In July 2013, the results of a joint study involving scientists from the University of Oxford, the University of Vienna, and the Max Planck Institute, again involving the Tanimbar corellas of the Vienna Goffin Lab, were announced. The birds were discovered to possess the ability to solve complex mechanical problems, in one case spontaneously working out how to open a five-part locking mechanism in sequence to retrieve a food item. The corellas were able to very quickly adapt their behaviour and again open the lock when the mechanism sections were modified or reordered, demonstrating an apparent concept of working towards a particular goal and knowledge of the way in which physical objects act upon each other – rather than merely an ability to repeat a learned sequence of actions. A 2022 study involving a golf-like task further demonstrated the Tanimbar corella's problem-solving skills, with the cockatoos spontaneously figuring out how to use a stick to hit a marble into a designated hole to release a cashew nut reward. One bird (Figaro – also featured in the 2012 experiment) also devised a method of cheating the test, using his stick as a lever to lift and drop the test apparatus and trigger the cashew release mechanism.

A later experiment also conducted at the Vienna Goffin Lab by Prof. Auersperg and her team broadly adapted the Stanford marshmallow experiment for the Tanimbar corella, to investigate whether the birds were capable of self-control and of anticipating a delayed gain. The corellas were given the opportunity to exchange a favoured food item (in this case a pecan nut) for an even more desirable nut (a cashew), if they were only able to hold the first nut for a period of time and then return it to the human researcher's hand uneaten – at which point the nuts would be exchanged. Although pecan nuts are normally consumed instantly, the corellas were able to resist the temptation to eat the nut for periods of time for up to 80 seconds, once aware that a cashew was also on offer. This behaviour (having also previously been demonstrated in corvids) further disproves the previous belief that birds are incapable of self-control. Further work by Auersperg's team, published in November 2018, showed that the corellas could cut cardboard to length with their beak, to obtain a reward, but seemed unable to change the width of the tools, perhaps due to the physical limitations of their beaks.

Further research in 2020 by Auersperg's team compared the problem-solving ability of the captive-bred corellas at the Goffin Lab with wild birds caught in Tanimbar and exposed to the same experimental conditions – in which the birds were placed in an "innovation arena" and presented a series of 20 different tasks (e.g. pressing a button, turning a wheel, pulling out a drawer, removing a twig, overturning a cup, opening a clip, etc.), in which they could choose to partake, to obtain a food reward. While the wild Goffins were less inclined to interact with the test apparatus, those that did solved the presented tasks at a similar rate to the captive-bred birds.

Wild corellas were also observed shaping sticks of different dimensions to create a series of tools, which enabled them to eat sea mango seeds.

A 2020 study concluded that the Tanimbar corella may be capable of developing reading-comprehension skills.

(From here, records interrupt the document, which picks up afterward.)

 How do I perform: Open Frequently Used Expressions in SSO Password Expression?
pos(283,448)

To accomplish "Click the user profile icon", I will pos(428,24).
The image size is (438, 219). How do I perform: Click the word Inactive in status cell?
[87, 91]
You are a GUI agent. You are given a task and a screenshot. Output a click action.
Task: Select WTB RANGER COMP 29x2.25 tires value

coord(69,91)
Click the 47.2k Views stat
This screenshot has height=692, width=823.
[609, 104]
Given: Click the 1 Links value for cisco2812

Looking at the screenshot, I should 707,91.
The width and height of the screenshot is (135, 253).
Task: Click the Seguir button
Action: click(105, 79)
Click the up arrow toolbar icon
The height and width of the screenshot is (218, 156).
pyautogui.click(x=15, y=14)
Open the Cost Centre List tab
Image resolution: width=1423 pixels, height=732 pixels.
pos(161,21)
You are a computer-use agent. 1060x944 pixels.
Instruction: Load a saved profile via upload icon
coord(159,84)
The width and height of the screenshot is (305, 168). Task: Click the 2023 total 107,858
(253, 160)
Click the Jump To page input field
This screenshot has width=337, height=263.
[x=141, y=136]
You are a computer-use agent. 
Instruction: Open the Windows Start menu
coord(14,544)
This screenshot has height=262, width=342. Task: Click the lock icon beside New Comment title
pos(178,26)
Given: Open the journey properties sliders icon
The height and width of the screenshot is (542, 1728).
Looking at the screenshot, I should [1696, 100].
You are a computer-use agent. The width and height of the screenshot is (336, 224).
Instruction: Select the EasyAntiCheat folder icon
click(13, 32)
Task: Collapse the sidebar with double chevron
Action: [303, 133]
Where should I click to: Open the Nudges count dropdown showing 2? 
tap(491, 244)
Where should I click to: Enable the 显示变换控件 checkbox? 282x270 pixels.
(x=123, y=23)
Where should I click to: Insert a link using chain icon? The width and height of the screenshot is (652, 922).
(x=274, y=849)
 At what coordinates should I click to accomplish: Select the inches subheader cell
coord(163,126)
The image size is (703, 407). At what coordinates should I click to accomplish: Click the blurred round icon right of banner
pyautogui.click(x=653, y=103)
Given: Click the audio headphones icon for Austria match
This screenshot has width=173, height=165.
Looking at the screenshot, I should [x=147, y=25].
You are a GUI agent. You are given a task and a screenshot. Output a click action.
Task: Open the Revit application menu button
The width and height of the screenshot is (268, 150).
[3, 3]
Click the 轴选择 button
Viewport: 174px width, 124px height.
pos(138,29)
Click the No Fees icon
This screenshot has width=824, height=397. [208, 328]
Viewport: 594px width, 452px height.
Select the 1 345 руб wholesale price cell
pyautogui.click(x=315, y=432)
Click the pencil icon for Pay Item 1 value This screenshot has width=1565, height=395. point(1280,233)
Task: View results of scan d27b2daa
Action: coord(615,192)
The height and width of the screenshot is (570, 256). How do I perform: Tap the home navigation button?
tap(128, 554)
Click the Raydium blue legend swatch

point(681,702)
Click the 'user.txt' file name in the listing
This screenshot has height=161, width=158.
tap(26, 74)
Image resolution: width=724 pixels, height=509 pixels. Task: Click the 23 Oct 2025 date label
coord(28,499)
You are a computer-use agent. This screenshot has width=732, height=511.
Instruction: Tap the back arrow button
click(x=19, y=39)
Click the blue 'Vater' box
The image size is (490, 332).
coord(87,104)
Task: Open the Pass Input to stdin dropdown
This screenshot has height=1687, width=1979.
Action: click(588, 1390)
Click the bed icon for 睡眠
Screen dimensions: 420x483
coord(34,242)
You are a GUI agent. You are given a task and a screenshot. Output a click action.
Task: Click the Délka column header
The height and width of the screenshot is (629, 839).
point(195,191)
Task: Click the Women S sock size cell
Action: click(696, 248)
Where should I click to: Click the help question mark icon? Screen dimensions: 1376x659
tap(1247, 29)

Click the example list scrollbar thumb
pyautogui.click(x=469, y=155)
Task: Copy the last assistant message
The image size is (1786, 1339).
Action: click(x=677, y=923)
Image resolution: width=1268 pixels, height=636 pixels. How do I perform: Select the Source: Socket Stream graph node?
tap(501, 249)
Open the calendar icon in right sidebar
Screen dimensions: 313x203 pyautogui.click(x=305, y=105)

In experimental conditions, a hen bird named Ellie demonstrated the ability to associate written words with images and spoken words with an accuracy of 94%, thus displaying orthographic processing, grapheme-phoneme correspondence, and semantic processing, three skills that are required for reading. Ellie also learned how to use a communication board on a tablet computer to express her wishes to researchers, touching symbols on the screen to request food items, drinks, activities, objects, and social interaction.

In 2025, goffins were observed preferentially dunking noodles and potato pieces in blueberry yoghurt in order to flavour their food.